[項目の表示位置を示す行]
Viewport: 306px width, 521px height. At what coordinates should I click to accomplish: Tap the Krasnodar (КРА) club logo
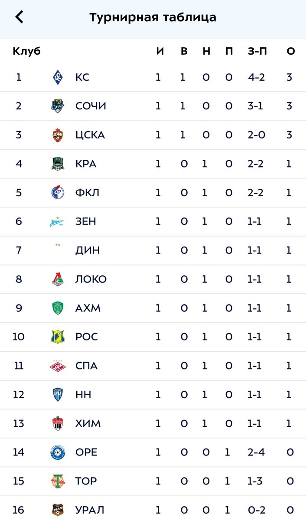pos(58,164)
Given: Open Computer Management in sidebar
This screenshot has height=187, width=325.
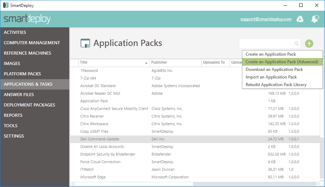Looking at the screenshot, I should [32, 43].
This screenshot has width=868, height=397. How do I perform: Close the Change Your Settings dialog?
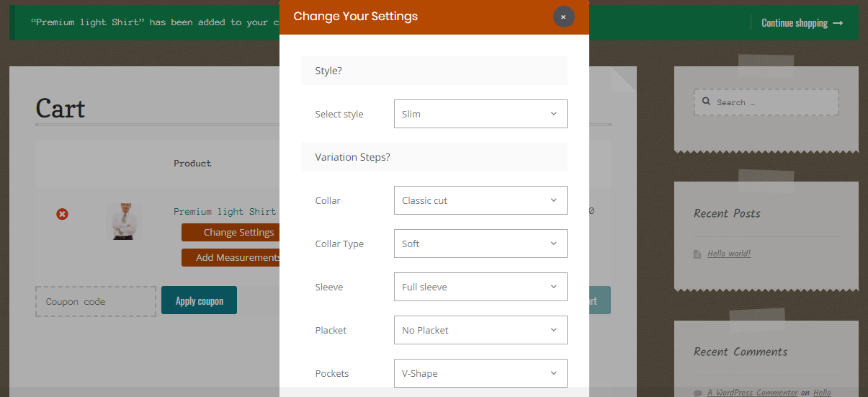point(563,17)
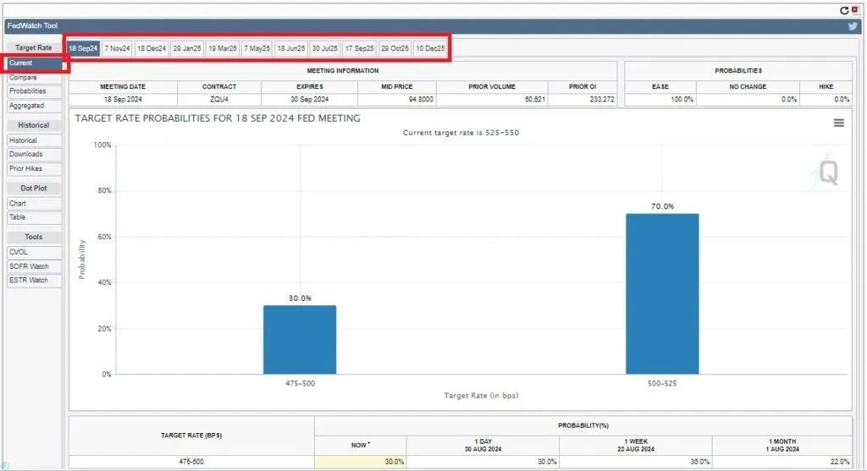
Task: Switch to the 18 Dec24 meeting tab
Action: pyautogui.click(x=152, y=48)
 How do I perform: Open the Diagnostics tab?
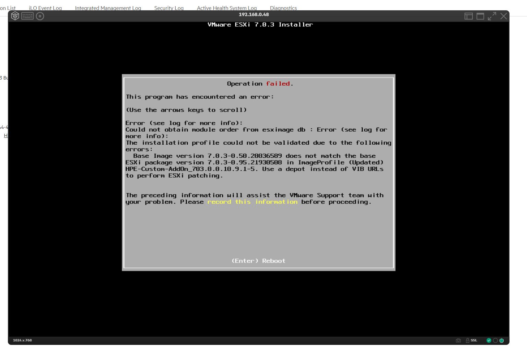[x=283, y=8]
...
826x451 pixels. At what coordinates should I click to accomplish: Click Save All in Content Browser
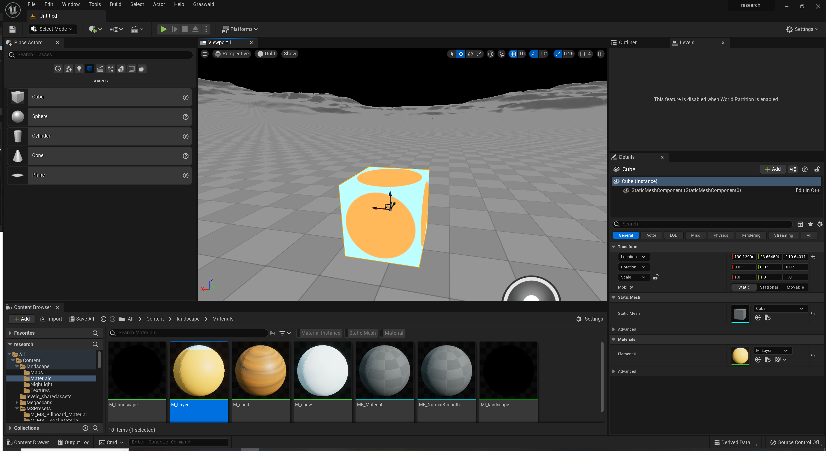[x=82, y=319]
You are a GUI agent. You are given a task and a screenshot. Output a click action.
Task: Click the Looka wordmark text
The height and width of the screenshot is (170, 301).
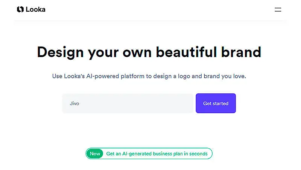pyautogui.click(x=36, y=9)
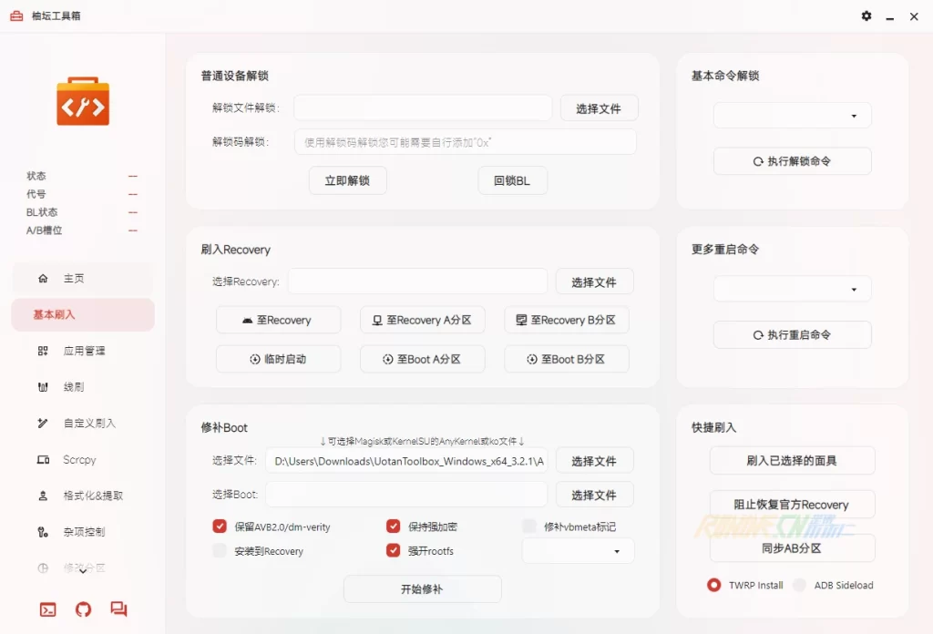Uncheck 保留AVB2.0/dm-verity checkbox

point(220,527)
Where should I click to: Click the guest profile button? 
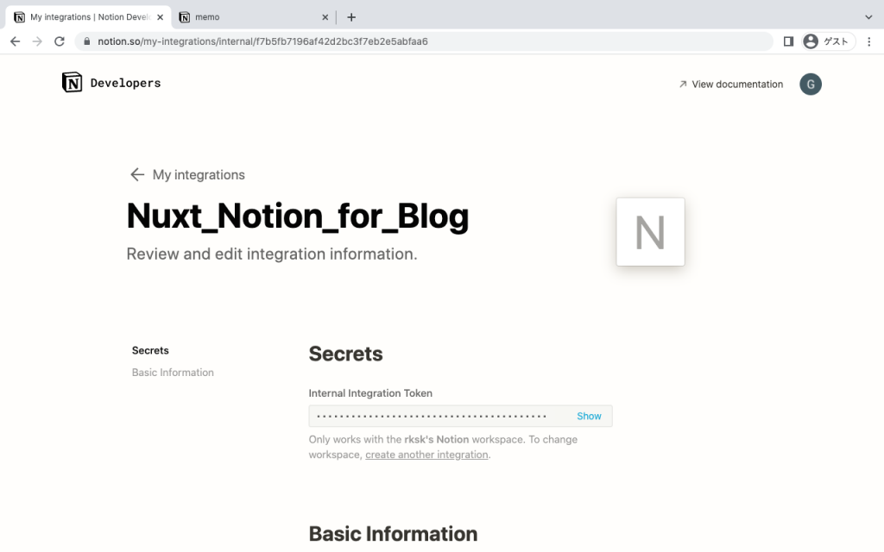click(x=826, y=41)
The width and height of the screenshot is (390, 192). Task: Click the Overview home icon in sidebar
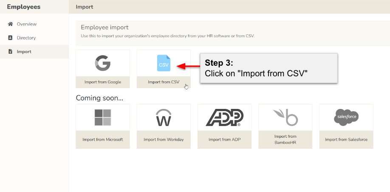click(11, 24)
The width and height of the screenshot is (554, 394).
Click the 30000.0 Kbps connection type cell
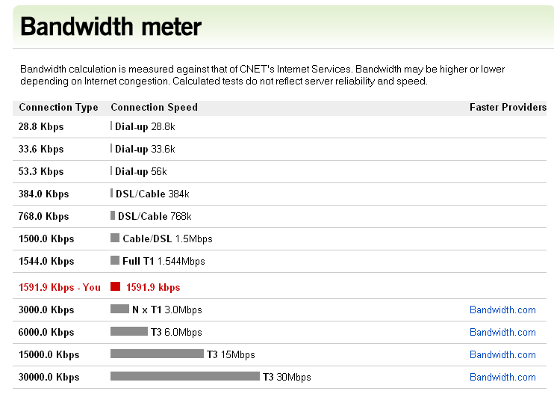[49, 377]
---
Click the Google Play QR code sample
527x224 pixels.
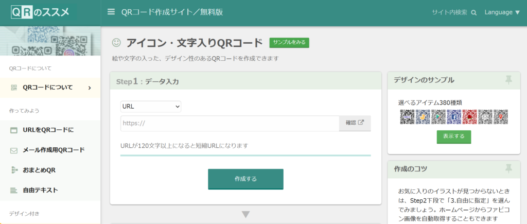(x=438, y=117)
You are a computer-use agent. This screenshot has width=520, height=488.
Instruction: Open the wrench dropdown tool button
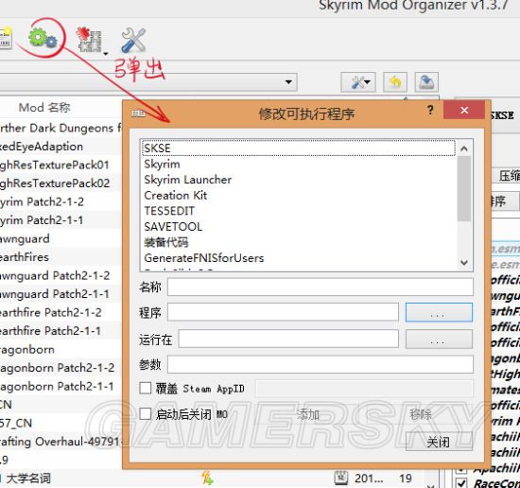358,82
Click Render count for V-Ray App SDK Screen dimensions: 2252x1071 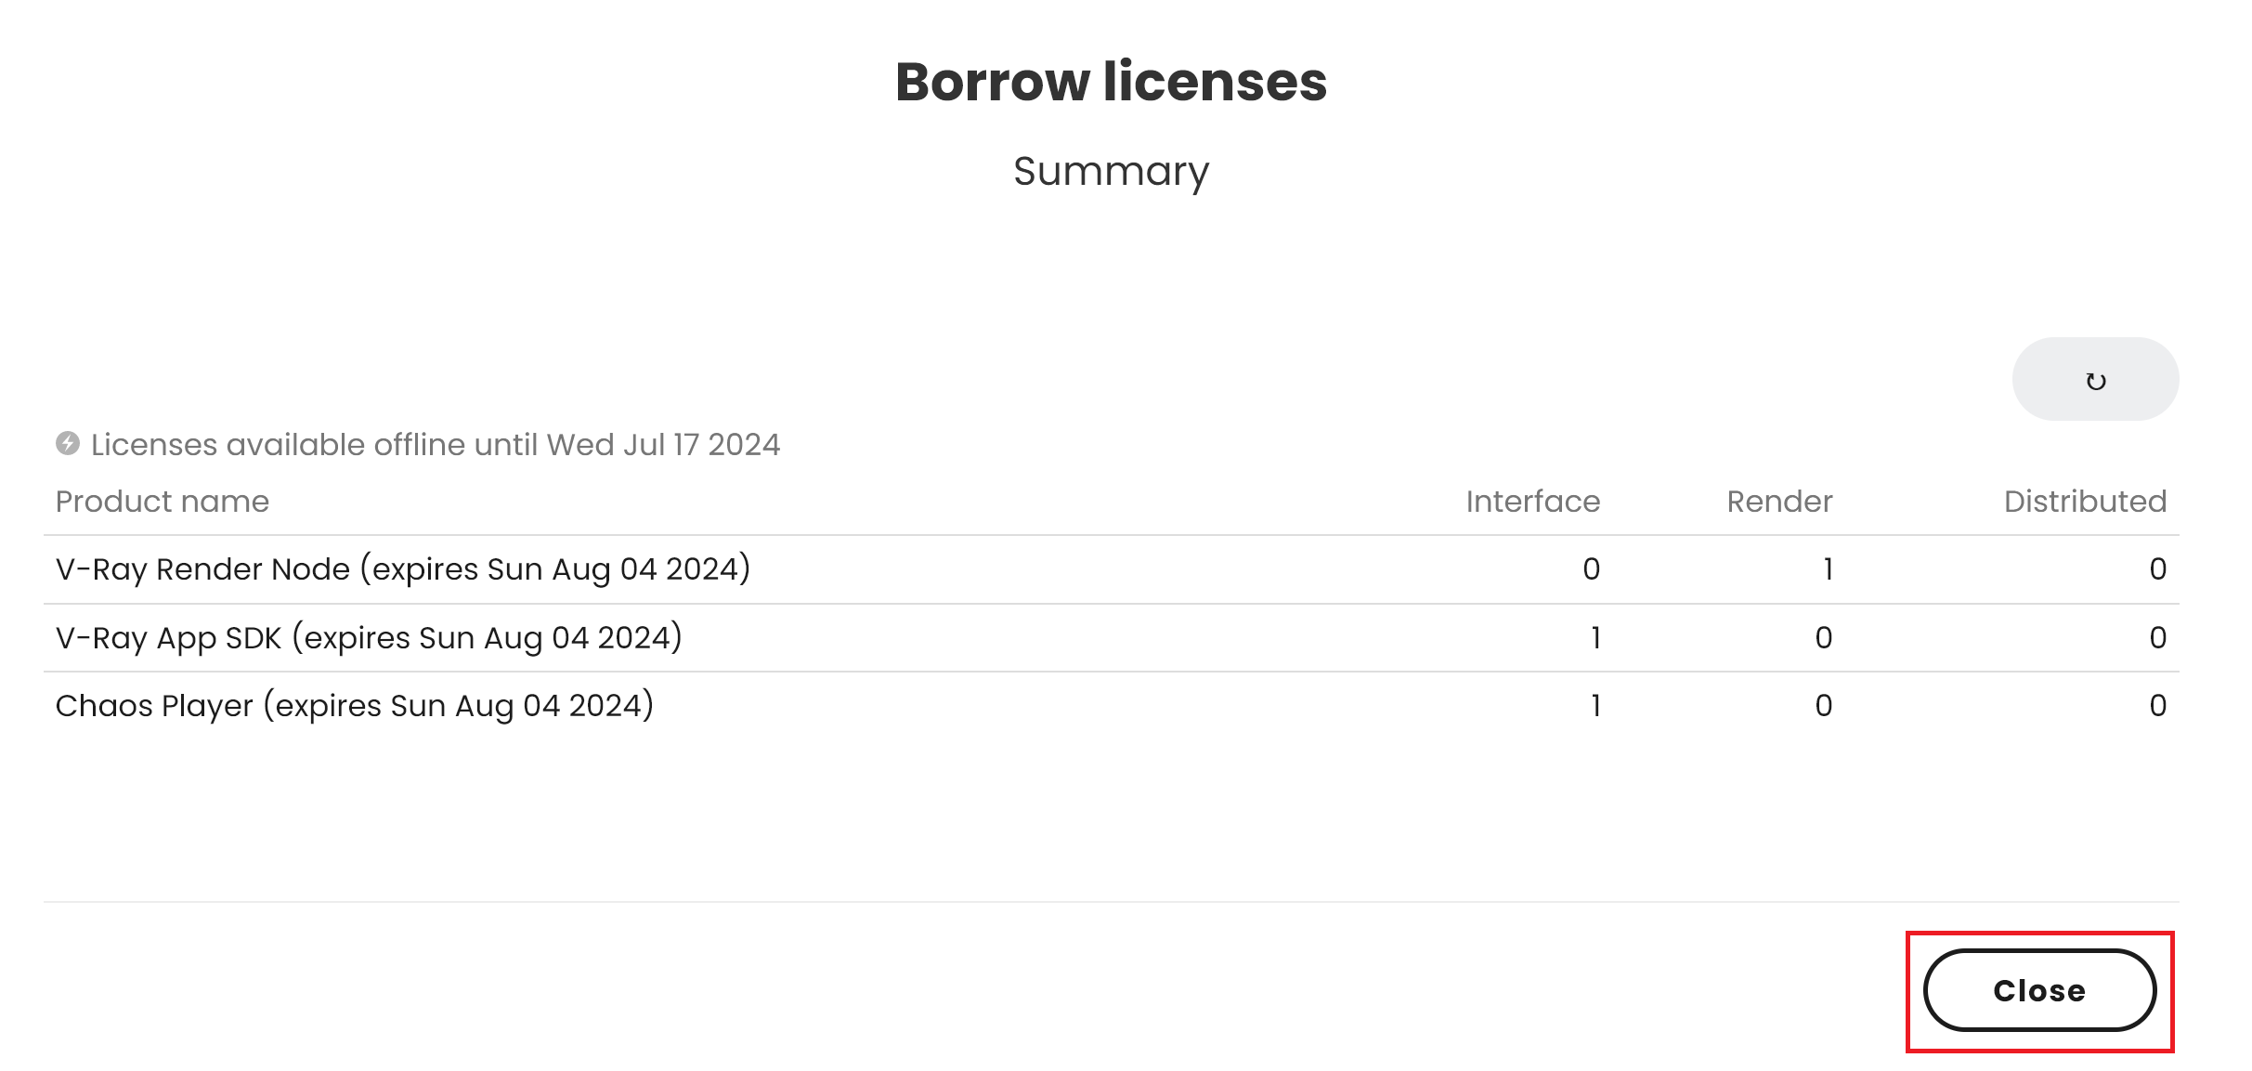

課題
「826x451 pixels. At」を含む行から「[x=82, y=319]」を含む行までを、両端の行も含めて一字一句そのまま書き写してください。画像は解答に含めないでください。

解答
826x451 pixels. At what coordinates should I click to accomplish: Click Save All in Content Browser
[x=82, y=319]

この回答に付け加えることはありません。